- **What the exercise asks**
Decide whether each statement agrees with the news report on the Minderoo Station mining leases, answering yes or no and quoting the words of the report that settle it. 1. Yarri Mining made its lease applications in 2010. 2. The magistrate rejected the claim that Yarri had lodged its applications incorrectly. 3. Cauldron Energy sought to explore for uranium at Minderoo.

- **Text for analysis**
■ ■ ■ ■ ■

THE WEST AUSTRALIAN
Thursday, 31 January 2013 09:27
Fortescue Metals Group chairman Andrew Forrest faces the prospect of other miners moving in on his ancestral land, after the mining magnate lost the latest round of a running fight to prevent a sand mining company operating on his family cattle station.
After a two-year battle in the Warden's Court, which hears disputes about the grant of mining and exploration leases, Magistrate Stephen Wilson recommended Mines Minister Norman Moore approve the grant of two mining leases on Mr Forrest's Minderoo Station.
The applications were made in 2010 by privately-owned Yarri Mining, which wanted to take sand from areas around the Ashburton River near Mr Forrest's homestead.
In response Mr Forrest's private company, Forrest & Forrest, lodged multiple objections to the grant of the leases.
The billionaire argued Yarri's applications were not lodged correctly, the company's operations would affect the "infrastructure and pastoral improvement of Minderoo", deprive Mr Forrest of use of the land, impact on the viability of the pastoral lease, cause environmental damage and "sterilise and degrade" the pastoral land of Minderoo.
Lawyers for Mr Forrest also argued the applications were not appropriate because Yarri did not have a valid mining target or strategy and the financial means to properly mine on the ground.
In his decision, Mr Wilson described the Forrest & Forrest objections as numerous and detailed. Mr Wilson said he accepted Yarri had failed to lodge its applications correctly, although it later remedied major omissions, but dismissed other objections raised.
Mr Forrest is still fighting on multiple fronts to keep other miners out of Minderoo.
Last year the Fortescue chairman attracted criticism from Tony Sage after objecting to applications lodged by Mr Sage's Cauldron Energy, which wanted to explore for uranium at Minderoo. Separate objections to other leases lodged by Yarri are still before the Warden's Court.
A spokeswoman for Mr Forrest said yesterday he was disappointed at the Warden's decision to allow sand mining "within the historical and environmentally fragile parts of Minderoo pastoral station".
It is unclear whether he will seek a review of the ruling, either by arguing to the Supreme Court that Mr Wilson made an error in law, or by making submissions to Mines Minister Norman Moore to ignore the Warden's Court recommendation.
Yarri Mining could not be contact for comment yesterday.

■ ■ ■ ■ ■

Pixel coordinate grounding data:
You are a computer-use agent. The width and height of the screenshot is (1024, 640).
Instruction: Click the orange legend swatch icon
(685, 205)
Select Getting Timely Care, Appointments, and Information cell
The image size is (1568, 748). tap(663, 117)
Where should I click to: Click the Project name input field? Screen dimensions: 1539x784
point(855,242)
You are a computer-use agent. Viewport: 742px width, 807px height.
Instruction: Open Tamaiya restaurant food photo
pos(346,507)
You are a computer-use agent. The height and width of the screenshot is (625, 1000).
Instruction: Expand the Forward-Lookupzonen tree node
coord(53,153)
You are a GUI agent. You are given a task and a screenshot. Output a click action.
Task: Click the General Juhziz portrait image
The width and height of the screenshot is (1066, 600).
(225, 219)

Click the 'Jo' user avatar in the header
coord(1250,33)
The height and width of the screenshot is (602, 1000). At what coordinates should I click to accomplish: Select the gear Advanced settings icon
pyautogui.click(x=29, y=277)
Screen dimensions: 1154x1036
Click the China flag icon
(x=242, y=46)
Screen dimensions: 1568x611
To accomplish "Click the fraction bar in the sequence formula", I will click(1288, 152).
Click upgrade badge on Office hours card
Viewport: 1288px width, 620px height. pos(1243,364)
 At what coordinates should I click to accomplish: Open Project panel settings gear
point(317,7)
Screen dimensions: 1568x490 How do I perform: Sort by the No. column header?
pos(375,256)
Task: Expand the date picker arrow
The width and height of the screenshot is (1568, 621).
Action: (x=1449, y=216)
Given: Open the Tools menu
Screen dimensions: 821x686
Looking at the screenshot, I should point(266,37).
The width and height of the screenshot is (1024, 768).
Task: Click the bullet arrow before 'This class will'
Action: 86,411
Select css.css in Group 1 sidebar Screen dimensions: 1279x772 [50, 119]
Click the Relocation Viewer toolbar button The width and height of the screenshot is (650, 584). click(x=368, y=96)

■ ■ ■ ■ ■

- **Answer box**
1. Yes: "The applications were made in 2010 by privately-owned Yarri Mining"
2. No: "Mr Wilson said he accepted Yarri had failed to lodge its applications correctly"
3. Yes: "Mr Sage's Cauldron Energy, which wanted to explore for uranium at Minderoo"